We can hear Jn 1 as an echo to this: “The Word was light… and the Word became flesh and dwelt among us.”
The Messiah… for Hanukkah is a messianic feast.
The Emmaus story in Luke 24 confirms this by having Jesus join the two disciples who are on their way to a very precise place: Emmaus. They are going to a place of remembrance, namely that of the victory of Judas Maccabeus (cf. 1 Macc 4). That Judas did deserve to be a true messiah. But this Jesus was not capable of delivering them from the Romans. They are disappointed and very sad. And Jesus causes them to turn around both physically and spiritually: they too pass from darkness to light.
Moreover, let us note that Jesus is asked the messianic question (cf. Jn 10:22-23) in the context of the feast of Hanukkah.
The prophetic reading for the feast (Zech 2:14-4:7) also underlines this messianic aspect by introducing the “two anointed” (4:11-14): the one represents religious power (Joshua, cf. 3:1-8), and the other political power (Zorobabel, cf. 4:6-10) – two powers that should never be confused – and “my servant sprouts” (cf. 3:9).
The dates of Hanukkah and Christmas… for their relationship is not obvious.
The origin of the date for the feast of Hanukkah is controversial: was it linked to the winter solstice, the time of year when the days begin once again to get longer, whence the importance given to light?

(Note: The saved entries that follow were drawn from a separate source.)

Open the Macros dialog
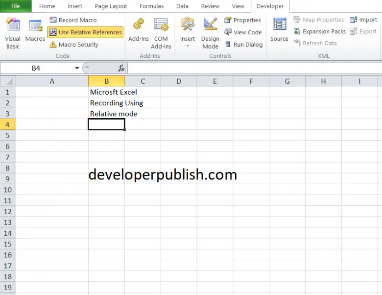Screen dimensions: 382x295 click(35, 30)
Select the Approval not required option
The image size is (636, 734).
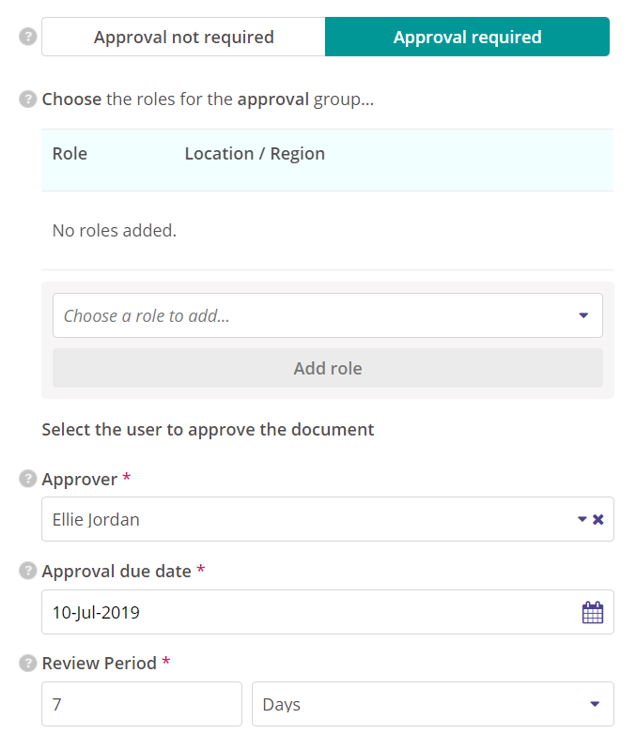click(184, 38)
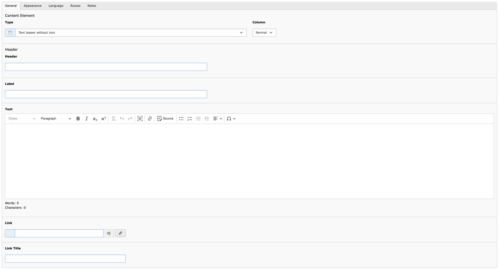Insert a bulleted list
Screen dimensions: 499x270
(181, 119)
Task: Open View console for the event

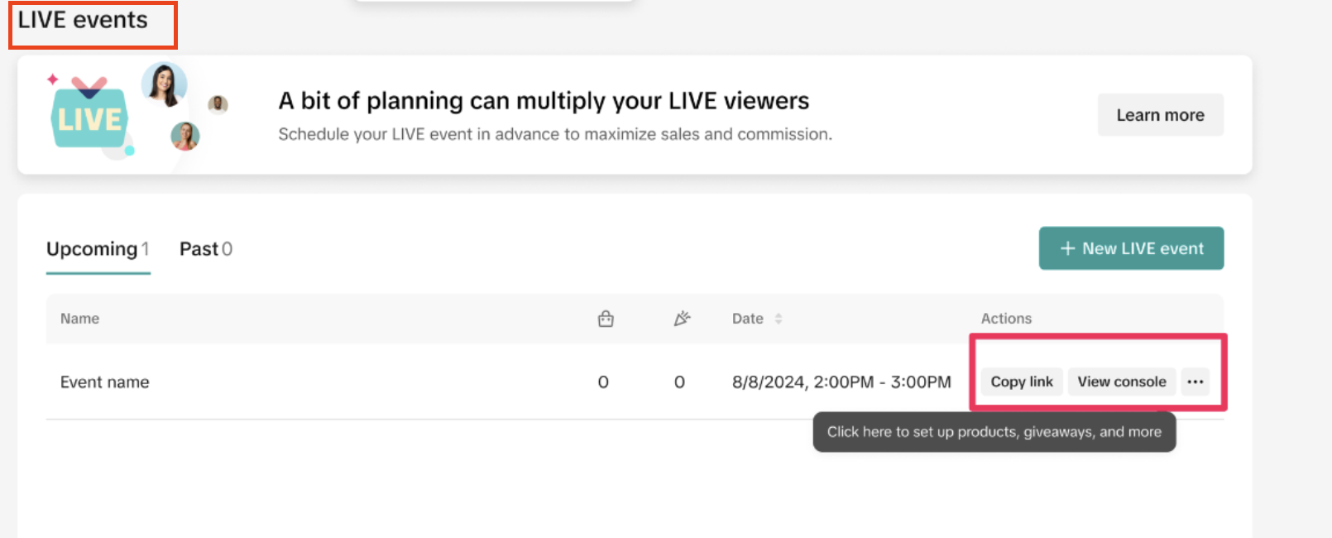Action: (1121, 382)
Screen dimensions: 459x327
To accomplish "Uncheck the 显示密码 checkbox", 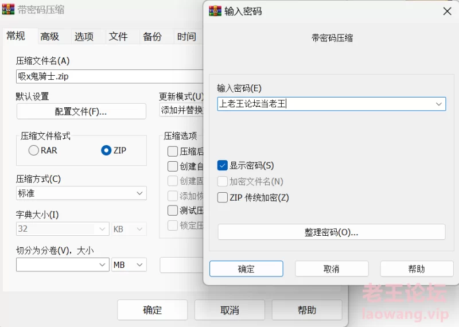I will (x=223, y=165).
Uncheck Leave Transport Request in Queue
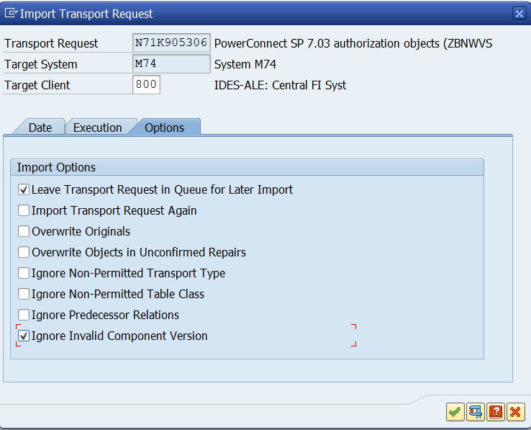 tap(24, 190)
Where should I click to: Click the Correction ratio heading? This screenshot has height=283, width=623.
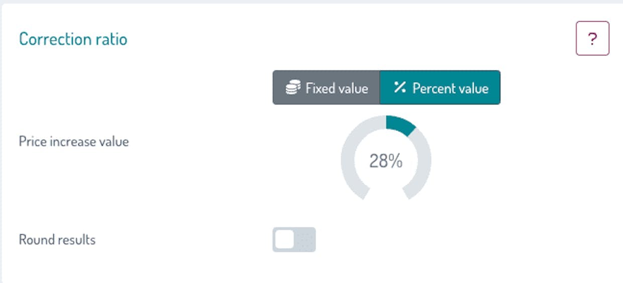pyautogui.click(x=73, y=39)
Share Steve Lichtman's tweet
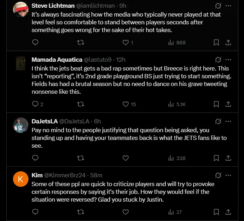Screen dimensions: 244x221 (x=228, y=43)
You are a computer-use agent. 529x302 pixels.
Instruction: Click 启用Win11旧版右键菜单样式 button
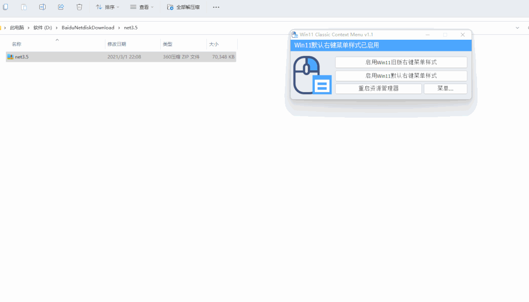401,62
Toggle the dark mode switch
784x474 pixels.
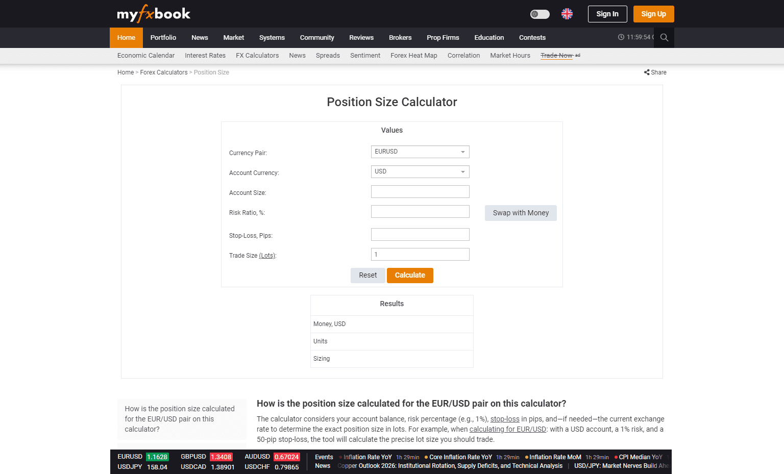[540, 14]
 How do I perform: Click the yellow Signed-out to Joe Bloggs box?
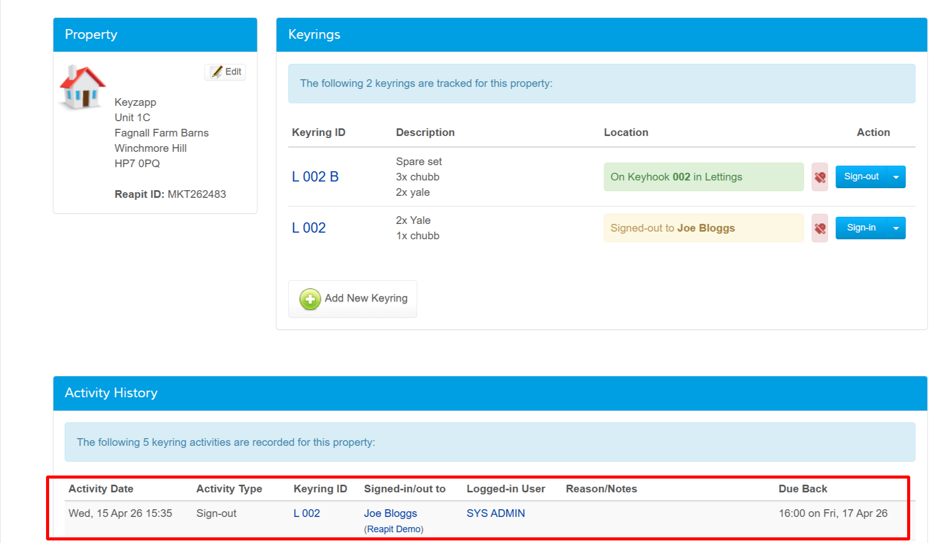point(703,228)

The origin of the feast of Christmas is also complex: is there a connection to the “Mithra” cult, Mithra being a kind of mediator between heaven and earth, whose cult included invocations to the sun…? There was a need to find a date for the birth of Jesus, nine months after his conception on March 25… In any case, the first feast celebrating the manifestation of God become man was Epiphany and not Christmas. The emphasis was not placed on a date of birth but on the fact of the incarnation.

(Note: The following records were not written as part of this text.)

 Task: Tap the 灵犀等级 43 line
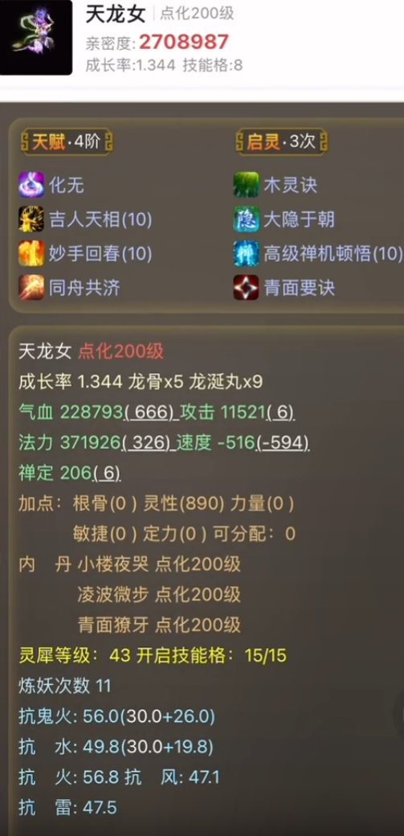pos(153,655)
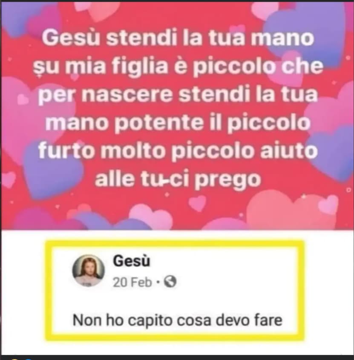Open the red hearts background post image

(177, 115)
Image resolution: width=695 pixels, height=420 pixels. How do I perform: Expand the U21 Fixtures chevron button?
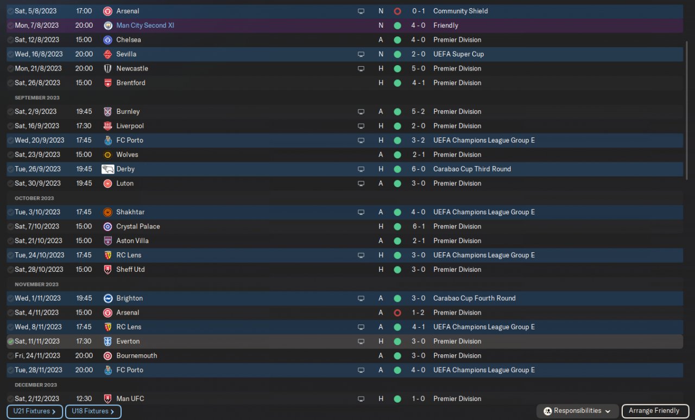35,411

How can we be associated with the Jewish people during this week of Hanukkah and Christmas?
Let us remember that Christmas does not claim to be a historical feast; we are not celebrating “the anniversary of Jesus”.
Even if its date wasn’t chosen because of a connection with the feast of Hanukkah (this connection could have been the theme of light together with the winter solstice), the two feasts do shed light on one another and give us messages that are not contradictory.

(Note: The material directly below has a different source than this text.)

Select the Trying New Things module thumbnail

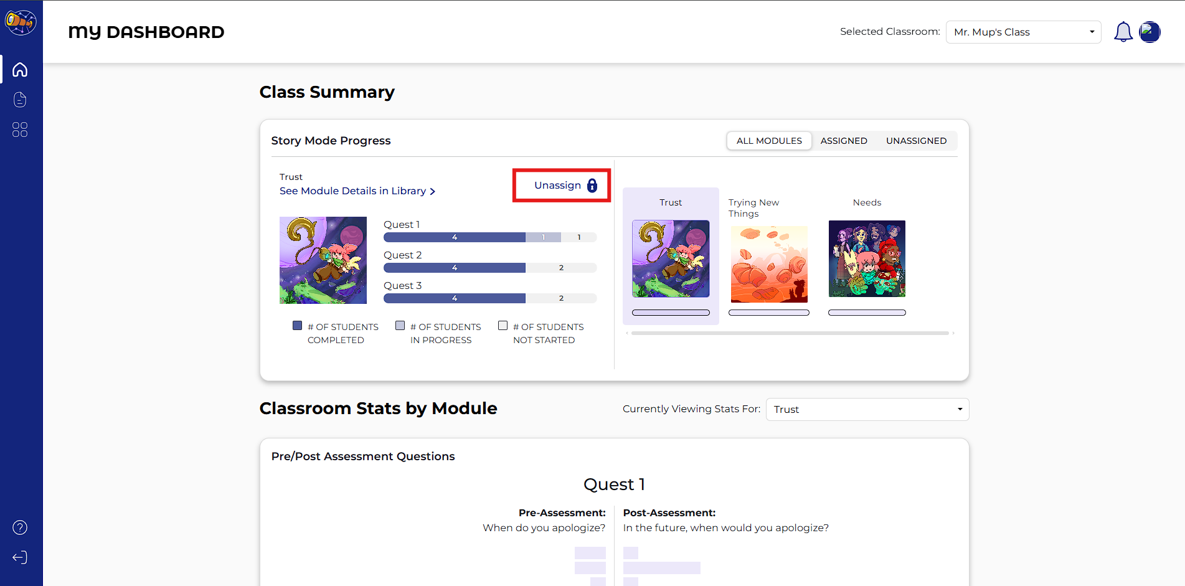pos(769,265)
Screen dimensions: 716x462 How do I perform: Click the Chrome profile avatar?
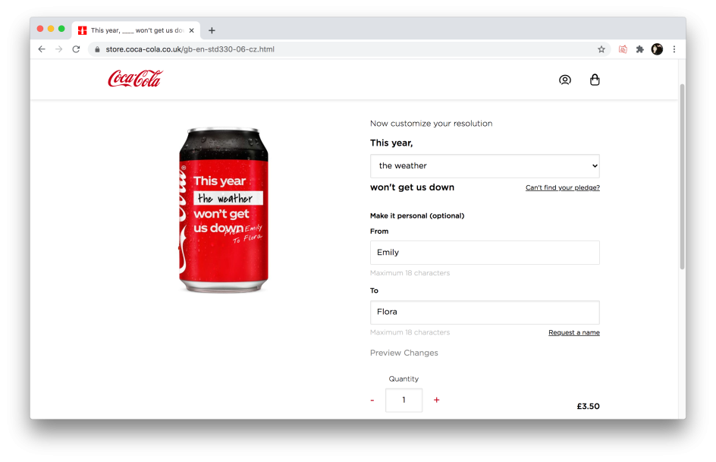(x=657, y=49)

Is not Jesus God’s dwelling place in this world, the divine light that drives out our darkness, the Messiah who makes no political claim, the Savior of the world?!
When we celebrate Christmas, why don’t we remember these two feasts and welcome Jesus, the Messiah, who did not come to abolish the Torah and the Prophets or the Jewish feasts and their traditions. He came to fulfill the history of salvation while leaving for us as humanity the space of what is not fulfilled, that of “marana tha”, which we can say with the Jewish people with a hope that is all the greater because we know Him who has already come and whose coming in glory we await.
The words of Edmond Fleg can be our prayer:
And now both of you are waiting,
You that he come, and you that he come again;
But you are asking for the same peace,
And you are stretching out your two hands
With the same love, that he come or come again!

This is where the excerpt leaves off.